● Assigned task
The lines to transcribe begin with the one containing "At what coordinates should I click to accomplish: Select" and end with the last line below; reproduce them exactly, without the pictures.

● Information provided
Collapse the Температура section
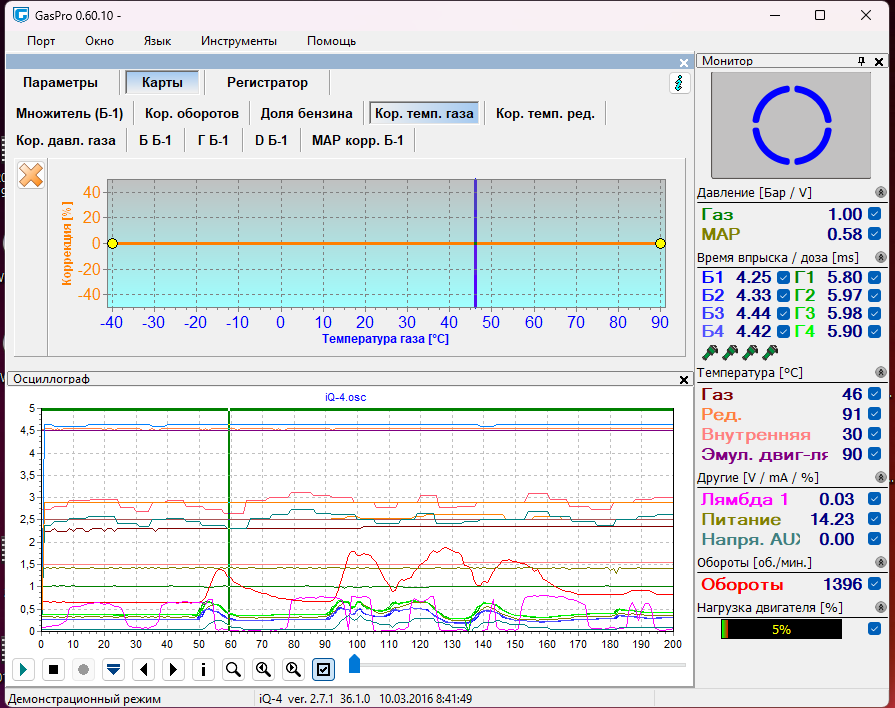895x708 pixels. (x=881, y=373)
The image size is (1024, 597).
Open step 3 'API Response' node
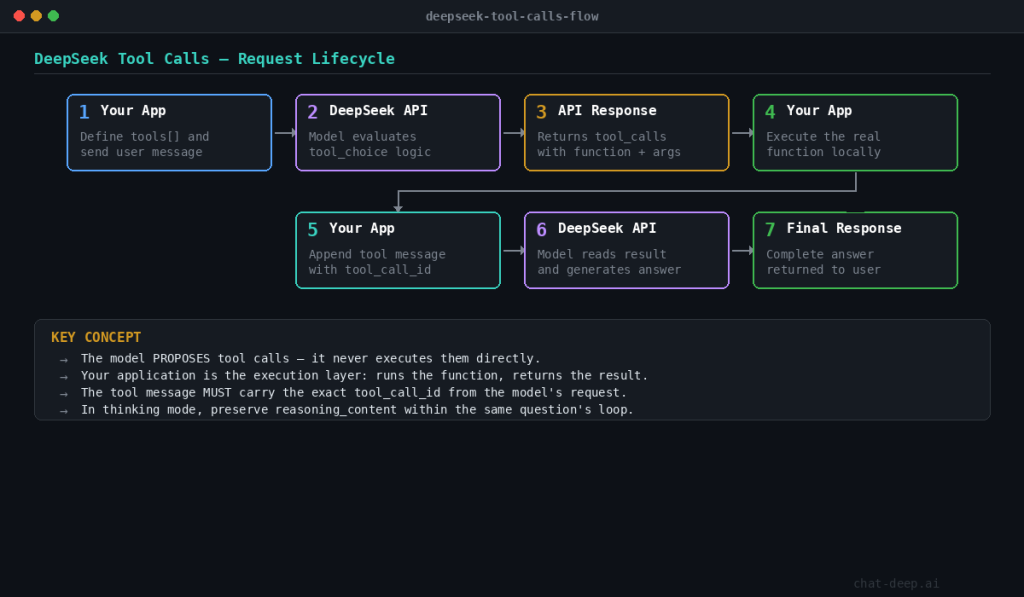[626, 132]
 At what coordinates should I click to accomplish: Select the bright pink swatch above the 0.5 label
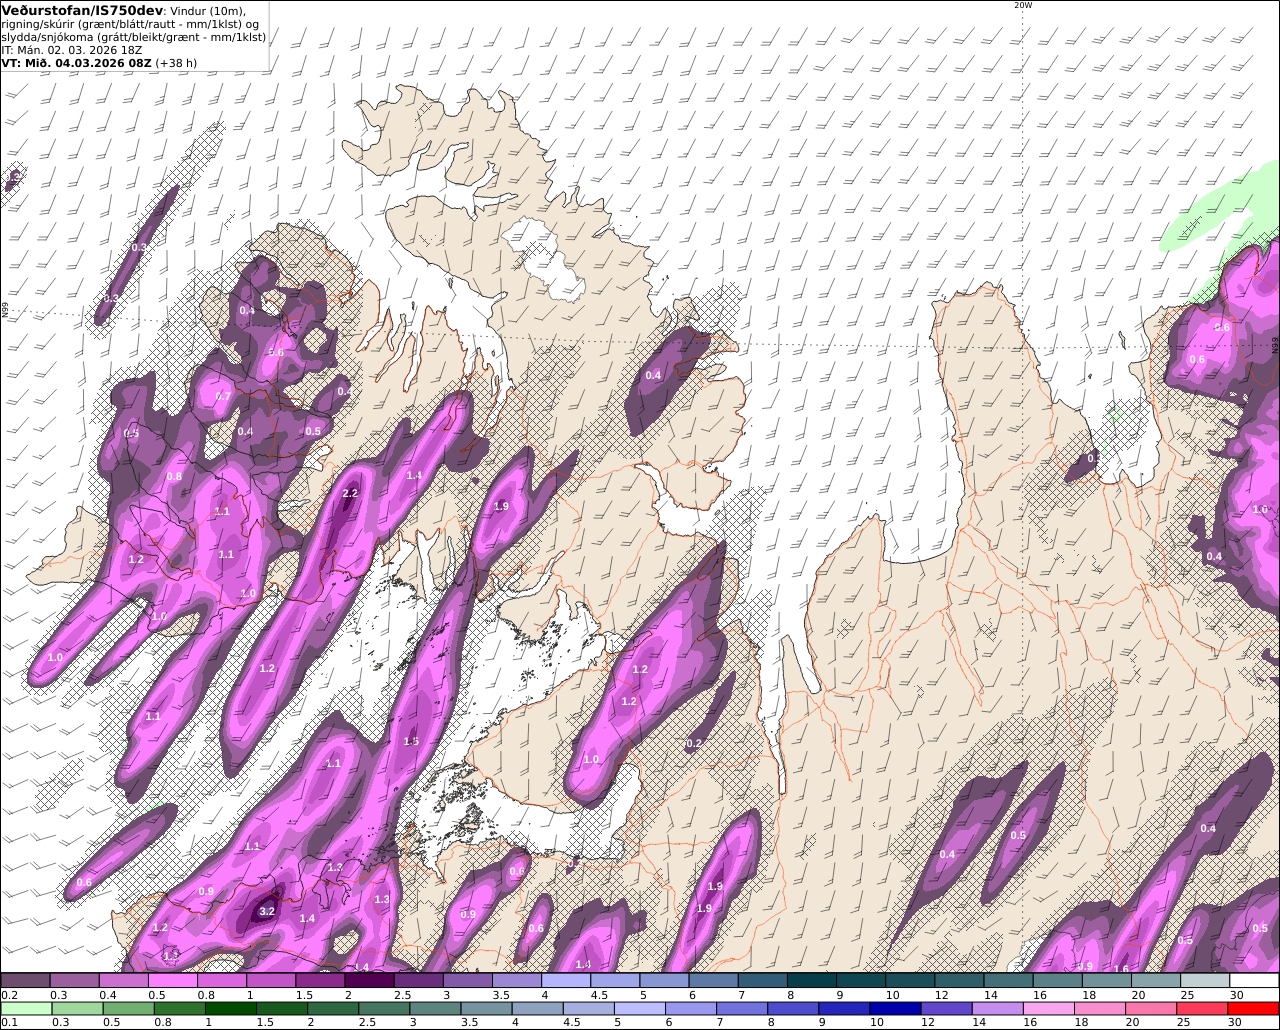click(x=172, y=980)
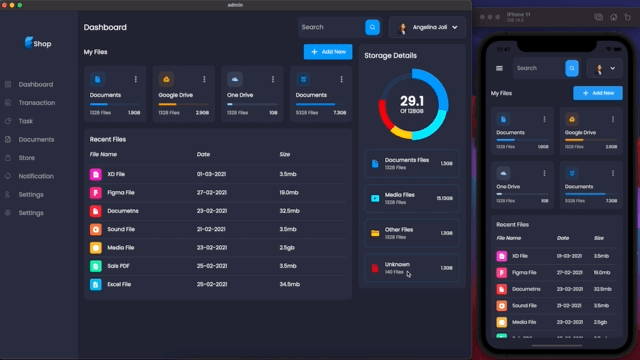This screenshot has height=360, width=640.
Task: Click the desktop Add New button
Action: pos(328,52)
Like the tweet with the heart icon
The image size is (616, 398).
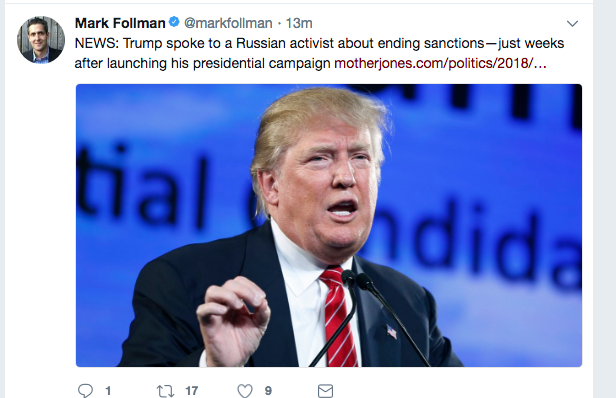pos(245,391)
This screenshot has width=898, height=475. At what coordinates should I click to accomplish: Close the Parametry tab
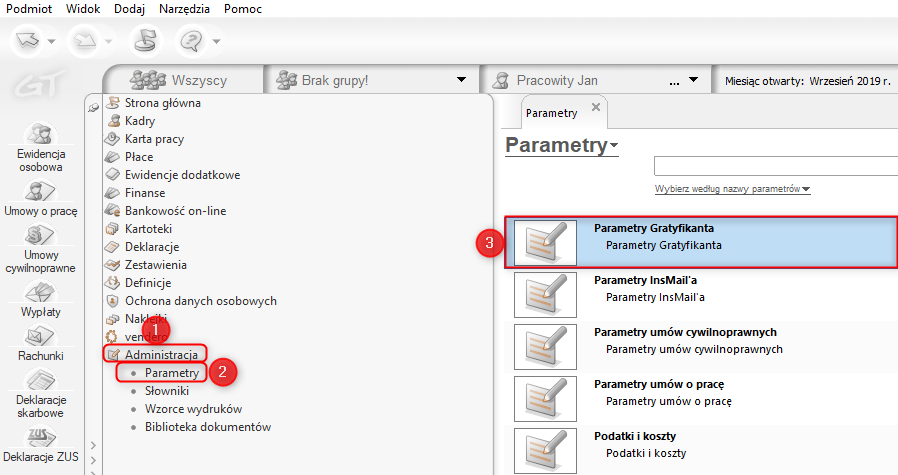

● Result for this task
 At what coordinates should I click to accomplish: Select the bright pink swatch above the 0.5 label
click(x=172, y=980)
This screenshot has height=360, width=640.
Task: Click the desktop Add New button
Action: pos(328,52)
Like the tweet with the heart icon
The image size is (616, 398).
pos(245,391)
This screenshot has width=898, height=475. At what coordinates should I click to accomplish: Close the Parametry tab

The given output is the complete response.